The request:
Count the lines in the records below that contain the string "cell", matching case exactly, and reply with only the number.

Record set:
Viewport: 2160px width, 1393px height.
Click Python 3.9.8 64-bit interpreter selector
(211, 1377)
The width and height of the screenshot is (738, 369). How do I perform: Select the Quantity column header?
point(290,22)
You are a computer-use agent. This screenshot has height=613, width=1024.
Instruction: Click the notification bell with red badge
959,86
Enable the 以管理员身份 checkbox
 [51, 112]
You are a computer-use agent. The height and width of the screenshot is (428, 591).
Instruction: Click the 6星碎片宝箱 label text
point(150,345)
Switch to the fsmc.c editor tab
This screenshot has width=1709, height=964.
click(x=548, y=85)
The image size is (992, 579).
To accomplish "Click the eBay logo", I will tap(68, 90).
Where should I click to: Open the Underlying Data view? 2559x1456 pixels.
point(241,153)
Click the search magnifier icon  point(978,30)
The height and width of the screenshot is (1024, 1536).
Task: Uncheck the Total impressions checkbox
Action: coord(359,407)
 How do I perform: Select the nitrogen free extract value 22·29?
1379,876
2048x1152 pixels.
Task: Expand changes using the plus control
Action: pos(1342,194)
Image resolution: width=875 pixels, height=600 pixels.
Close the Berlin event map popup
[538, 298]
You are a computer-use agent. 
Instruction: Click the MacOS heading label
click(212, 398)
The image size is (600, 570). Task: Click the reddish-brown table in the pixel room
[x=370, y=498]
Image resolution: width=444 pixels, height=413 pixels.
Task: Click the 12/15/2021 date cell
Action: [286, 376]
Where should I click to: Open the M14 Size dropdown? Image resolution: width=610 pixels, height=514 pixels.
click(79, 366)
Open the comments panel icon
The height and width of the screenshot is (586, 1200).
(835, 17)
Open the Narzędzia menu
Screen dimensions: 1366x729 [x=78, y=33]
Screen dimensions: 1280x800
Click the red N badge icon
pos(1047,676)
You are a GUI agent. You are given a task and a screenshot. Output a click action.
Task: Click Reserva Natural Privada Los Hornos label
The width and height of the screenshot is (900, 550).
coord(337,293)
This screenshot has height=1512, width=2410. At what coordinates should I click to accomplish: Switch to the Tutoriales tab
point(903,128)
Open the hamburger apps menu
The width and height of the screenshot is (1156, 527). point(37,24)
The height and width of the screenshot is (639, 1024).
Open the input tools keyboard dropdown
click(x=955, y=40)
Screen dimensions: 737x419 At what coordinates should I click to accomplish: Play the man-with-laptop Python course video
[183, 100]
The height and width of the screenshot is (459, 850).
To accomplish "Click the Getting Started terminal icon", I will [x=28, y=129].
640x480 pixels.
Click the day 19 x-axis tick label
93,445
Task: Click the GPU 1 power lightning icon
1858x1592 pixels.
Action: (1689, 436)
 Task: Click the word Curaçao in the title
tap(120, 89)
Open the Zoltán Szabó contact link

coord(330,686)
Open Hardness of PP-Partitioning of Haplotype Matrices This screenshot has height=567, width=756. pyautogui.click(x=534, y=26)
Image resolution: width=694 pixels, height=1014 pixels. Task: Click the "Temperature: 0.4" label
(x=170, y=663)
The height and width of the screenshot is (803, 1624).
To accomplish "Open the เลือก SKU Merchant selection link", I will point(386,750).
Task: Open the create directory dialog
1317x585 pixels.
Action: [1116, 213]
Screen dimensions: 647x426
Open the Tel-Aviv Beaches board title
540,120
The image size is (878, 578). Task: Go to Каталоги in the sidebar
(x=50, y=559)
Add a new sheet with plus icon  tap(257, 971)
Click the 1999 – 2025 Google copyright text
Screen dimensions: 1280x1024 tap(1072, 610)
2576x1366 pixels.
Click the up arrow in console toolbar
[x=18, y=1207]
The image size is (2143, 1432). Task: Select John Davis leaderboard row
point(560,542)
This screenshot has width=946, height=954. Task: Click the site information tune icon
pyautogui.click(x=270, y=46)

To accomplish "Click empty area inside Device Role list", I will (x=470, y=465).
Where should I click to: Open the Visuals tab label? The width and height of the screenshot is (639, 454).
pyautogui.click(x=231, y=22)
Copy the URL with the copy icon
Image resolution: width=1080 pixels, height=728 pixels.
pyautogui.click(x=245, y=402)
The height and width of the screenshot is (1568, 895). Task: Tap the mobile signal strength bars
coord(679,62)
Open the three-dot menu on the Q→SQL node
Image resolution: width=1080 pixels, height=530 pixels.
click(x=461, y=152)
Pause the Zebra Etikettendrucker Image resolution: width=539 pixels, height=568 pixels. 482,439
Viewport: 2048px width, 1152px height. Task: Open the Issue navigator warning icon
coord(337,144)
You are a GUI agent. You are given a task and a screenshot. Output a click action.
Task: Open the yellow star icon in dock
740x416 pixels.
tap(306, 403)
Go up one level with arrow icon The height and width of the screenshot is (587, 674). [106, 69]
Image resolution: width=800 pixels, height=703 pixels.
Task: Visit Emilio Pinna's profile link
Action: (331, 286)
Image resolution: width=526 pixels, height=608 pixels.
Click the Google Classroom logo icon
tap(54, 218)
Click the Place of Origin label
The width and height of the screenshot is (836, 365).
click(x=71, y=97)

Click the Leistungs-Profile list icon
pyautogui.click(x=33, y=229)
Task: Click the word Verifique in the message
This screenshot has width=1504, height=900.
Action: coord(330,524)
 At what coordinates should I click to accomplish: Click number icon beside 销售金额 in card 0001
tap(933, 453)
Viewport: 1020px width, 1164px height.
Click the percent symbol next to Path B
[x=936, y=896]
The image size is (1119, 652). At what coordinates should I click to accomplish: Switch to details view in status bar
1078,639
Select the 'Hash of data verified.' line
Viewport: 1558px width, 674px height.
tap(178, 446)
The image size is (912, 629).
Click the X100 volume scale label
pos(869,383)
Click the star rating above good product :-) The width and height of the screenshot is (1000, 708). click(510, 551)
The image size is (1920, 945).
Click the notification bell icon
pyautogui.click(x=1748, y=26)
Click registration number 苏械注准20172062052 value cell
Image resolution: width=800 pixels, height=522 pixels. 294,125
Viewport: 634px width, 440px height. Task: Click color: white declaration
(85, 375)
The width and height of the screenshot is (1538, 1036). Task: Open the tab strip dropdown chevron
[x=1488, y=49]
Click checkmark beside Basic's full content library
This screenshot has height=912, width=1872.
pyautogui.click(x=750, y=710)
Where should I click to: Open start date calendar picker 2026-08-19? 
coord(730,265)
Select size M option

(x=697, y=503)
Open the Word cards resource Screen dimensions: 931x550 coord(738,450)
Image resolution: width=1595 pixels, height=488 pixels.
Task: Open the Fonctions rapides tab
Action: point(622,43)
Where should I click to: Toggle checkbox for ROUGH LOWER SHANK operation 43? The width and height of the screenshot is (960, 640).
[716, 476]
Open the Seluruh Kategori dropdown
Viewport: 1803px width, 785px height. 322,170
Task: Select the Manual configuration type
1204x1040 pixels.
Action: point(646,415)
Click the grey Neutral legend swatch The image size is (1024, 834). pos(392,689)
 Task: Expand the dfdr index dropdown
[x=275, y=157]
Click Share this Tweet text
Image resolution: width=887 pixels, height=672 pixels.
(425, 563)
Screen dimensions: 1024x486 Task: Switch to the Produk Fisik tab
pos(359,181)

Answer for the task:
2